And seek out breaches in the laws.

The speaker seems to refer to the practice of lawyers in our law courts, who seem more to pervert justice than to support it, according as they are paid, and the side of the question to which they are hired.

(2, p. 44.)

Pleased with his aim I’ve oft him spoke
Approving praise, and sung “more pork.”

It is certainly very praiseworthy in some of our early settlers of the humbler classes, in their endeavours to rise above the necessity of being obliged to earn a mere precarious subsistence from haughty lordlings, who would seem more to act the slave-driver than the laudable employer. In the evening, after the day’s work was done to another, and after having been refreshed by the evening repast, but more inspired by the hope of being soon his own master, would many an humble cotter take the advantage of the moon’s bright beams at his own work; so continuing often to a late hour, many of whom are now reaping the benefits of their hardy exertions. Although I have often done the same, I am sorry to add, as I believe, I am an exception.

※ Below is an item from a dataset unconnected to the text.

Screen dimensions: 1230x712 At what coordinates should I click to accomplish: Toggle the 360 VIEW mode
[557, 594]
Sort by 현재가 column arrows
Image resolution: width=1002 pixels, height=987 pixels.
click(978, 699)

page 84“Pigeons’ Parliament”: Page 84.
(3, p. 45.)

One plump and large, the other thin.

The description of the two rats, with their conversations, is, I apprehend, a fit allegorical representation of the customs and circumstances which generally prevailed.

(4, p. 51.)

And where is San?

To save the reader any anxiety about him, I may here say, that it has been reported that he was found next morning in bed, but so battered and bruised that he could not be seen for a week, though some affirm for a fortnight. However, he was so long absent from the heels of his workmen that they began to suspect he was dead, and in order to show their affection for him they made out amongst themselves the following Epitaph.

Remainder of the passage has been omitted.